CNBC With Steve Stevens

Would you trust your money with someone who claims to have a sports betting win rate of 71.5%? That number is extremely high by betting standards, and many believe that it is just outright fabricated in the case of Steve Stevens. He is the star of a new reality show on CNBC called “Money Talks”. The point of the show is to take viewers into the world of sports betting, but some are wondering if CNBC has taken too big of a bet themselves by putting this man on their network.

Steve Stevens is known to have scammed elderly investors out of about $250,000 in the late 1990’s. He was convicted of illegal activity related to that scam in 1999. However, CNBC says that they are aware of that conviction and are still going forward. Lately, they have been trying to distance themselves from the man as they have received a lot of bad publicity for putting him on.

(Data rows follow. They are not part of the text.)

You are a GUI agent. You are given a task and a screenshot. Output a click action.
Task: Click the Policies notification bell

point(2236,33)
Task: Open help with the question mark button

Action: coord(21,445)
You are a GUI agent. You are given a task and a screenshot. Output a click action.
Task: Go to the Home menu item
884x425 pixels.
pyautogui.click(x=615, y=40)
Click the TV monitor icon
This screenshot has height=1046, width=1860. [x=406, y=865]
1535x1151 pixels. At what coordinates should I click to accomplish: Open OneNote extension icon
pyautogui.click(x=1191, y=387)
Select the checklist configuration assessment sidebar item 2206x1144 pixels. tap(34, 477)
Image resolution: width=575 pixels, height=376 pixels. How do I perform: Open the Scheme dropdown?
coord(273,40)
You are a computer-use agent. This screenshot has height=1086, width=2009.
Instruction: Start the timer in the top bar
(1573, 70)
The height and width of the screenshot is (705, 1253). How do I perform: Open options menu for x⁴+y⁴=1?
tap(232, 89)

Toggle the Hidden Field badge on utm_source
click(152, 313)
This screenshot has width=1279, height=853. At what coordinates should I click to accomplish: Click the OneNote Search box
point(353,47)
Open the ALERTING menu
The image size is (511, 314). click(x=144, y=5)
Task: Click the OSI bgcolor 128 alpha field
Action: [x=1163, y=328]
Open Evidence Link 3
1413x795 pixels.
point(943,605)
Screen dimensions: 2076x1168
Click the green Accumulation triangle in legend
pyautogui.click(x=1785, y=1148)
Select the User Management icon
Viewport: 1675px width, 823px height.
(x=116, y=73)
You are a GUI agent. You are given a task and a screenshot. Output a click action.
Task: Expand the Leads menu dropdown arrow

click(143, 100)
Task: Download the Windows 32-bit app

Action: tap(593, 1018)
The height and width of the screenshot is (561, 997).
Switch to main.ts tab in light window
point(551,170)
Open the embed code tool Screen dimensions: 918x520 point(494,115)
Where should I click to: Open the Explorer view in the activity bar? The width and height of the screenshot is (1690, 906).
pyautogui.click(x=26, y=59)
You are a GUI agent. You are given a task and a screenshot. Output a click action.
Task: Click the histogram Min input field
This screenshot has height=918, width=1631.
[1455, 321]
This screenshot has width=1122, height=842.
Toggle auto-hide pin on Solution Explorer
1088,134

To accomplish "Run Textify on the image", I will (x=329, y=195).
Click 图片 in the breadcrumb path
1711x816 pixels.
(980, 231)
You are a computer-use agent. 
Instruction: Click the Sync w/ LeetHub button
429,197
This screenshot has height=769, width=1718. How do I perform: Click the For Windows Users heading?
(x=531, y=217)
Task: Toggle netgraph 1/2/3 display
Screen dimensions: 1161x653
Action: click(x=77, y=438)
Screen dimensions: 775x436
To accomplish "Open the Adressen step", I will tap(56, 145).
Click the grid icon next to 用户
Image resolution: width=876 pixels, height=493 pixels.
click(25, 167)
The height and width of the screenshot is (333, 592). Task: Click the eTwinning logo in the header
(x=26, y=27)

Many of the sharpest bettors in the sports gambling world are saying that they have never heard of the man or his service. They are also saying that a win rate of 71.5% is simply impossible. Even the best bettors in the world rarely have a year where they crack the 60% win rate.

CNBC for their part has said that they in no way endorse the man’s picks or his service, but they feel that their viewers will enjoy the look into the world of sports betting and are encouraging everyone who is a naysayer to tune in to the broadcast on September 10th to judge for themselves.

Some services that have tracked the picks made by Stevens service seem to come up with a much different win rate than the reported 71.5% that Stevens says he is getting. Therefore, there is a lot left on the table to be determined about how well this show will work out and in fact how legitimate Mr. Stevens really is.

The show itself may actually be a slam dunk for CNBC at this point. Even with all of the bad press that is has been receiving, this may only help to increase viewership numbers to the point where the show becomes worth the trouble for the network. It is not likely that this was the original plan going in to the creation of the show, but sometimes networks just have to go with what they end up getting handed.